The allegation usually in such a stock drop case is that the officers of the company, who were also fiduciaries for the plan, had a fiduciary obligation to disclose certain material information about the company to the plan so that it would not continue its imprudent investment strategy of investing in the company.
These cases put companies like GM in a difficult position because on the one hand they must comply with securities law with regard to disclosure of material nonpublic information and, on the other hand, as ERISA fiduciaries must act in the best interests of the participants and beneficiaries of the plan under ERISA.
Consistent with the prediction of the conference speakers yesterday, companies are generally unsuccessful winning motions to dismiss in such cases. This is because there are just too many unknowns: from whether the relevant company officials were acting as fiduciaries to the plan in such circumstances to whether they had an affirmative obligation to disclose the pertinent information under ERISA's fiduciary provisions.

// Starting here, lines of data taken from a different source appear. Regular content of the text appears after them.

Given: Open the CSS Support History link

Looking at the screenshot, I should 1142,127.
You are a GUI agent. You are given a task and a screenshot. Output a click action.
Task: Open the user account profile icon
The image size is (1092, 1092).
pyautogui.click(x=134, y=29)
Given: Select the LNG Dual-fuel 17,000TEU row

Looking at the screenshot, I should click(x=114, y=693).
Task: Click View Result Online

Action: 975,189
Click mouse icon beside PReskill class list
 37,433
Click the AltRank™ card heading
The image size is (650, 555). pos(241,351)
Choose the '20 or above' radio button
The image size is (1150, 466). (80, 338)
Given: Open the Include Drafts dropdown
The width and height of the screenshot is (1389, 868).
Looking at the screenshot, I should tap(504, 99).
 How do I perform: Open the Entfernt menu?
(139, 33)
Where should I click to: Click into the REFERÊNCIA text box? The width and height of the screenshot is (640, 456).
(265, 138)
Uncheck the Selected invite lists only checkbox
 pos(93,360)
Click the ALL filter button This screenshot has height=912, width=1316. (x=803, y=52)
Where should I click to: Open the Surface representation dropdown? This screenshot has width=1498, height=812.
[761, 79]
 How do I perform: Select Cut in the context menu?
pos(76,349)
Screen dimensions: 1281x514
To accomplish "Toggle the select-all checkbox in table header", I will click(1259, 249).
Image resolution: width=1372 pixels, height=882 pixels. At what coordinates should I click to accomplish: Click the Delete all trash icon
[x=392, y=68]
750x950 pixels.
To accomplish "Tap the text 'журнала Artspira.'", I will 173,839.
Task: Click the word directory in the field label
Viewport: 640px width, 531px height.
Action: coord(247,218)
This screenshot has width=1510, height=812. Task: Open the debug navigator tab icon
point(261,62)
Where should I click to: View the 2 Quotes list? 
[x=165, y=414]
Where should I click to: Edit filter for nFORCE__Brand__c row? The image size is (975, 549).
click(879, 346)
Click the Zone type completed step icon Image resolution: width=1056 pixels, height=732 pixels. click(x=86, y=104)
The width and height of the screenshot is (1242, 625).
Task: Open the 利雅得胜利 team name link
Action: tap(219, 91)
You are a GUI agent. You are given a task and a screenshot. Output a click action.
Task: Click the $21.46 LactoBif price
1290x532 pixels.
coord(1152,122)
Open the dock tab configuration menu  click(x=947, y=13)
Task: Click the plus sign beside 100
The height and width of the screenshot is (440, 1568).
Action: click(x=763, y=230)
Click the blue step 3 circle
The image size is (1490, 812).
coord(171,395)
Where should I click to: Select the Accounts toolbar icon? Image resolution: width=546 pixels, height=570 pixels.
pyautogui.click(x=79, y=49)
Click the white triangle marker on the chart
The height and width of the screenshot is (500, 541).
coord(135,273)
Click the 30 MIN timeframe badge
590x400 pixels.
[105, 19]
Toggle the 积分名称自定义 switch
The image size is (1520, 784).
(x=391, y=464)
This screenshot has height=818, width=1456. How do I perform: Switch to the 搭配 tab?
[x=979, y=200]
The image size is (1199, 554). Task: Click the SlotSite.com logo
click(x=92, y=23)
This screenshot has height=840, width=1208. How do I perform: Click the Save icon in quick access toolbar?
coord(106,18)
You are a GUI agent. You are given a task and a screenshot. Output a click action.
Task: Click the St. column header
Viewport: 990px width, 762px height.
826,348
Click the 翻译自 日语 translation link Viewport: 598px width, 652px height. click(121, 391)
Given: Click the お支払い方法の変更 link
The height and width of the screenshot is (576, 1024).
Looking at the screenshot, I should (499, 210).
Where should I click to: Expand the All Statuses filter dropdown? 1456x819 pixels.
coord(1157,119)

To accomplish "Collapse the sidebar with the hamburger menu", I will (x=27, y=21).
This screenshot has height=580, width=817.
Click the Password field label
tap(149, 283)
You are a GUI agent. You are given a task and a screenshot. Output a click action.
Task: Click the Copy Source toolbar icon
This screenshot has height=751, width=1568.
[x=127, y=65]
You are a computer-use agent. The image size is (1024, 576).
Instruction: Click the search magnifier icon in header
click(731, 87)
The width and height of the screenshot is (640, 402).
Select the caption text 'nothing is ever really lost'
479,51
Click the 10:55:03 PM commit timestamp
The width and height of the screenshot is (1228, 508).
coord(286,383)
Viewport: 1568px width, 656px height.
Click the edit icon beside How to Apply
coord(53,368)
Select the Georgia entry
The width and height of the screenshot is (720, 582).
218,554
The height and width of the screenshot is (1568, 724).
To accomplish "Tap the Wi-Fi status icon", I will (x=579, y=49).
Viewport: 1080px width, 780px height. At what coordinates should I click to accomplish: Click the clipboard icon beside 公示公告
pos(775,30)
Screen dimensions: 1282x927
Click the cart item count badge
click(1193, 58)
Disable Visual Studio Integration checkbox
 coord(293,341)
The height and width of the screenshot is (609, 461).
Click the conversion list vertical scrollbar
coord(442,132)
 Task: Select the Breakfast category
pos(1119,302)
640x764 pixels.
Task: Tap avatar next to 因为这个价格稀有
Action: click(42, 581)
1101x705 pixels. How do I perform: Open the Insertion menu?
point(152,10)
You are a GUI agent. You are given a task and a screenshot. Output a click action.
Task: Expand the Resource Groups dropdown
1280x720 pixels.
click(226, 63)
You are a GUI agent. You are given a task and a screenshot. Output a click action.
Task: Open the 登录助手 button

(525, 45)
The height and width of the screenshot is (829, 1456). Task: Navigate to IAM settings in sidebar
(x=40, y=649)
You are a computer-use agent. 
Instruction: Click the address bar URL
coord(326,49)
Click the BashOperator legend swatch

It will be interesting to see if yesterday's speakers are also accurate in predicting that once one of these cases makes it by the motion to dismiss stage, the case will inevitably settle on terms favorable to the plaintiffs.
This might be so, but the larger issue that lurks is how to reconcile conflicting securities and employee benefit laws in this area and how to prevent D&O and fiduciary insurance from becoming so expensive that no one wants to be a plan fiduciary for ERISA purposes anymore.